Even so…yeah, as an ugly gargoyle whose only credit as an ugly gargoyle is an immunity to being conned by a pretty face, I found myself shouting at the TV. “Really, girl? A man that rich claims bad guys are tracking him through his credit cards and so…he needs YOUR credit card? That doesn’t set off a red flag for you? There’s no other alternative for a man that rich? There isn’t like a secure banking service or a security expert or some sort of banking method a man with that much money can use in this type of situation? Borrowing his girlfriend’s credit card and racking up hundreds of thousands of dollars in debt is the only thing he can do? Give me a break.”
I will say part of me gets why the women are duped. Simon appears to have so much freaking money that it seems like it would be easy enough for him to pay the loans back to the ladies. Still, the cynic in me wonders why these women never asked why a man that rich doesn’t have say, the resources necessary to access secure, untrackable credit and ultimately, if that money is a lot to these women, enough to cripple them financially for life, why take the risk? The documentary’s answer is that they do it for love, that they genuinely care for Simon and worry about his safety but…there’s a part of me that wonders if these women saw Simon as their Prince Charming, their lifelong meal ticket who could give them a fabulous lifestyle, so they’d best not question it and do whatever he says, throwing all common sense out of the window.

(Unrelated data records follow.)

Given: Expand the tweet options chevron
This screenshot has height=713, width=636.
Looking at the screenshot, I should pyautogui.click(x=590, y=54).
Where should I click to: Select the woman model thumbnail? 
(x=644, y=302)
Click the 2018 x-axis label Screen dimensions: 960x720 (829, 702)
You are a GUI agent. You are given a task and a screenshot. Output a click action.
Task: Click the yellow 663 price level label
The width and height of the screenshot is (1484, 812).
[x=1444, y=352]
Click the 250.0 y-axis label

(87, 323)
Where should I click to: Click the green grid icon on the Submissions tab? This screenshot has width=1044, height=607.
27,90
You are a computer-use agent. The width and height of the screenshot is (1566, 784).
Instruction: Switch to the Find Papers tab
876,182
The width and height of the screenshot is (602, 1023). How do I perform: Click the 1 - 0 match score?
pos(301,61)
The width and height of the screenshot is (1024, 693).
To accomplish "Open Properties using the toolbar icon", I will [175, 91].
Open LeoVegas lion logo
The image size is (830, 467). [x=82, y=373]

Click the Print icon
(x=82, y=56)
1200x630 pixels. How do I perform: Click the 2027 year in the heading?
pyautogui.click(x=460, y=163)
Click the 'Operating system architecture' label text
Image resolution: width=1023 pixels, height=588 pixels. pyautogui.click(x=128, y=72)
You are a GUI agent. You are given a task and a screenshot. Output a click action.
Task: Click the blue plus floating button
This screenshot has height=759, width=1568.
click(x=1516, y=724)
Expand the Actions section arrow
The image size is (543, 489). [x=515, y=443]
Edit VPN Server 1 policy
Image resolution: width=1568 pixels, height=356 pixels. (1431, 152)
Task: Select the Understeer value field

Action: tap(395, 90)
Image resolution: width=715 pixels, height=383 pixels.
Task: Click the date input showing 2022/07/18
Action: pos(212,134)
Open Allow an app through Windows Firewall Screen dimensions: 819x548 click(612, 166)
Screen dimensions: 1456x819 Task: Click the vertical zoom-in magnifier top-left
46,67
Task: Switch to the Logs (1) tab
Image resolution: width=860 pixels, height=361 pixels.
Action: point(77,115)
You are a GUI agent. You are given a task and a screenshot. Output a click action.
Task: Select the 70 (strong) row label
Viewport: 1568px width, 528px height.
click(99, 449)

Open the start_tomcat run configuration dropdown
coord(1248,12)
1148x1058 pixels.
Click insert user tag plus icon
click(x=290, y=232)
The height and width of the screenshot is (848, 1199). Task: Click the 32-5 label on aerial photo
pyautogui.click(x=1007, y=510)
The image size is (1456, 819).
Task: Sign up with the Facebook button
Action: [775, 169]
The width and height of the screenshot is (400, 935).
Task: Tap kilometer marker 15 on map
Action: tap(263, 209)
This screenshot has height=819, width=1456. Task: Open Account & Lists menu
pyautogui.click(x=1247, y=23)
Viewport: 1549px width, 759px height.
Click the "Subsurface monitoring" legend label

In other words, if Simon looked like gargoyle old me and had my shitty lifestyle, they probably wouldn’t let me borrow five bucks if I gave them a promissory note signed by the Pope, let alone throw me a life preserver if I were drowning, but they’ll be duped into committing credit card fraud and get stuck with the bill for a handsome man posing as a wealthy adventurer.
STATUS: Shelf-worthy. You know, the strongest among us has their kryptonite, the chink in their armor, their Achilles heel, so I am sympathetic to what happened to these ladies. I just…I don’t know. It was hard not to watch this movie and think if I only had like, a tenth of Simon’s looks, if I had a tenth of his fast talking abilities, if I had just a bit of money…I could have some hotties in my life and wouldn’t be so lonely . I would use those powers for good and treat the hotties right but alas, it wasn’t meant to be. Que sera, sera.